### Exercise task
Rewrite every item from the line with "검색 영역 선택 (592, 672)" up to and including the line with "홈으로 (1217, 20)", with requests included. Shift each coordinate in the answers by adding -37 to it.

----------------------------------------

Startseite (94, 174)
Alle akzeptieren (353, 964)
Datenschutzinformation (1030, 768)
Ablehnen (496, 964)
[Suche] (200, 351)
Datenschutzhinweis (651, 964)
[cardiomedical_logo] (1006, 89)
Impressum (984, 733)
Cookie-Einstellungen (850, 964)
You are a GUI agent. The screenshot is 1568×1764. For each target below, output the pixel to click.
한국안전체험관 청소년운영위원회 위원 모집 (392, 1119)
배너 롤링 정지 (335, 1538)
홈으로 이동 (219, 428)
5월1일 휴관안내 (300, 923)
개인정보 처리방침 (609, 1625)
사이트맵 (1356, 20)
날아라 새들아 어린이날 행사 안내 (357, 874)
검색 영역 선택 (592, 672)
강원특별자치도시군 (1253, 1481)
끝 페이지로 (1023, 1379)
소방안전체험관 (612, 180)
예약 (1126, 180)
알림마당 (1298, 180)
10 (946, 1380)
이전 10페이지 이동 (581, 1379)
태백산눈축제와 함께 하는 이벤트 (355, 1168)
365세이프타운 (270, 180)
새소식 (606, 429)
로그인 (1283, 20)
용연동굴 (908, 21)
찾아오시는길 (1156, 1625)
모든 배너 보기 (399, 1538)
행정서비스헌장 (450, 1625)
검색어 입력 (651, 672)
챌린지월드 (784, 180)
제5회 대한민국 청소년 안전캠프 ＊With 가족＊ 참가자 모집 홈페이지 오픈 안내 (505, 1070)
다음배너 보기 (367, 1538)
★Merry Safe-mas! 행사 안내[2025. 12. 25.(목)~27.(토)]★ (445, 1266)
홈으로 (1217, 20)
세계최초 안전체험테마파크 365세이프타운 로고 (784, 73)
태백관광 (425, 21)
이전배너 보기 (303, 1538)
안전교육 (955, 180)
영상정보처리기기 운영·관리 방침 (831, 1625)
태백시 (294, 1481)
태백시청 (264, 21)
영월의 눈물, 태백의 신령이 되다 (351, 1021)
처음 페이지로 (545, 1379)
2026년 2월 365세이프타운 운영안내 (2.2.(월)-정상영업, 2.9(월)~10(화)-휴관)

----------------------------------------

### The answer
검색 영역 선택 (555, 635)
강원특별자치도시군 (1216, 1444)
끝 페이지로 (986, 1342)
소방안전체험관 (575, 143)
예약 (1089, 143)
알림마당 (1261, 143)
10 (909, 1343)
이전 10페이지 이동 (544, 1342)
태백산눈축제와 함께 하는 이벤트 (318, 1131)
365세이프타운 (233, 143)
새소식 (569, 392)
로그인 (1246, -17)
용연동굴 (871, -16)
찾아오시는길 (1119, 1588)
모든 배너 보기 (362, 1501)
행정서비스헌장 (413, 1588)
검색어 입력 (614, 635)
챌린지월드 (747, 143)
제5회 대한민국 청소년 안전캠프 ＊With 가족＊ 참가자 모집 홈페이지 오픈 안내 (468, 1033)
다음배너 보기 (330, 1501)
★Merry Safe-mas! 행사 안내[2025. 12. 25.(목)~27.(토)]★ (408, 1229)
홈으로 (1180, -17)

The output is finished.